Alla scuola media Mazzini, dove troviamo la Croce Rossa e l'esercito, le persone ospitate sono 210, alla De Amicis (Torretta) 220. Nel musp della scuola elementare Mariele Ventre, a via Ficara, divenuto, in poche ore, un rifugio per oltre 450 persone, i volontari, a malincuore, sono costretti a dire di no a quelli che continuano ad arrivare : "Tutto pieno, provate in qualche altra struttura". Qui e lì ci sono ancora posti disponibili - 10 a via Aldo Moro, 15 a Coppito, altri 10 allo stadio Acquasanta - le famiglie prendono nota e ripartono. Nessuno fa storie o protesta. Ci sono giorni in cui pensare agli affari propri non ha senso.
Nei musp si sta al caldo, anche se non ci sono abbastanza brandine (le poche che il Comune è riuscito a reperire vengono destinate ad anziani, malati e disabili), non vengono serviti pasti caldi e, per dormire, ci si arrangia alla buona: su sedie, materassini gonfiabili buttati per terra o sacchi a pelo stesi sui banchi, come si faceva a scuola durante le occupazioni. Sempre meglio questo, comunque, che restare in casa con le scosse che non danno tregua.
Da Preturo a Paganica, sono una ventina gli edifici comunali aperti. Il sindaco Cialente raccomanda, a chi vuole usufruire di queste strutture, di munirsi autonomamente di coperte e brande.
Chi arriva ha sguardi persi, occhi spauriti. Non c'è una categoria più rappresentata di un'altra: incontriamo giovani e anziani, coppie con figli piccoli e studenti universitari. A via Ficara c'è uno stidente Erasmus originario di Latakia, in Siria: "Vivo in una casa a due piani ma non mi sentivo al sicuro. Per questo sono venuto qui. Sono insieme ad alcuni amici". Ci sono molti anziani e molti bambini. Questi ultimi riescono anche a divertirsi e trovare un po' di svago correndo e giocando per i corridoi o in palestra. Del resto, questi sono ambienti a loro familiari, è qui che vengono a scuola tutti i giorni.
I volontari di Protezione civile, Croce Rossa e Alpini fanno quello che possono ma sono pochi e non è facile gestire centinaia di persone quando si è in quattro o cinque. Così in alcuni musp a dare manforte arrivano anche i membri del personale scolastico.
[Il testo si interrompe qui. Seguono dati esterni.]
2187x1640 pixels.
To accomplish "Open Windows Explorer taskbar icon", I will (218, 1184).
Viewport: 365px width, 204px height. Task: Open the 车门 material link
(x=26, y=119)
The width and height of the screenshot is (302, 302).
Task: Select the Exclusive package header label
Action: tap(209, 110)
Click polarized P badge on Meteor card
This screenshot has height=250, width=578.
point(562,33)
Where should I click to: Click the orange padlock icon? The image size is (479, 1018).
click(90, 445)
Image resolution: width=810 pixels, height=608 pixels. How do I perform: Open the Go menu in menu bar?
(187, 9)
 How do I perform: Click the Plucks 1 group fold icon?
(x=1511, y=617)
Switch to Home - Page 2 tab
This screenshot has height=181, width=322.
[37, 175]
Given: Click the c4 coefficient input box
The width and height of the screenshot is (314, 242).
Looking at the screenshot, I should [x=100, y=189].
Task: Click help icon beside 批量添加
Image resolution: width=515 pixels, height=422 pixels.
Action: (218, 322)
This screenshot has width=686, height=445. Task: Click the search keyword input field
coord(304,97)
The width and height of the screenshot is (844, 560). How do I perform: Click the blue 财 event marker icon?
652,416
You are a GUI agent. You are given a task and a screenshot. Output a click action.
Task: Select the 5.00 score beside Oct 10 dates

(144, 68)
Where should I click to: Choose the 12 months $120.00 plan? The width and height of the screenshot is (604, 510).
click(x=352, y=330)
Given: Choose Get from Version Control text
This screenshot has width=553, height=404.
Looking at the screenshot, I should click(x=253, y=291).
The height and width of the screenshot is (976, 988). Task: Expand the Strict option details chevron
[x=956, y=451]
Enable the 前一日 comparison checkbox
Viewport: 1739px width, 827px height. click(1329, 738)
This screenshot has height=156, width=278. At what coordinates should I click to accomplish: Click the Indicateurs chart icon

Sceglie di dormire in questi ricoveri improvvisati ma tutto sommato confortevoli anche chi abita in condomini abbattuti e ricostruiti, quelli che, teoricamente, dovrebbero essere i più sicuri di tutti, avendo avuto un adeguamento sismico del 100%. Quattro scosse sopra i 5 gradi Richter in poche ore sono in grado di far vacillare anche i più coraggiosi. Oltre alla paura e al desiderio di sicurezza c'è anche qualcos'altro. Si potrebbe quasi chiamare condivisione ma forse è una parola troppo impegnativa. E' un qualcosa che a che fare, comunque, con la volontà di non rimanere soli: "Il nostro palazzo, anche se non ha avuto problemi, si è svuotato, sono andati via tutti. Non ci andava di rimanere" ci dice una coppia di fidanzati che vive, da pochi mesi, in un appartamento al secondo piano di un palazzo a Valle Pretara demolito e poi riedificato. "Noi viviamo in centro" racconta un altro ragazzo "la nostra casa non ha avuto problemi ma con i figli piccoli non ce la siamo sentita di dormire dentro. E poi qui si sta in compagnia, ci sono tutti, è come passeggiare sotto i portici".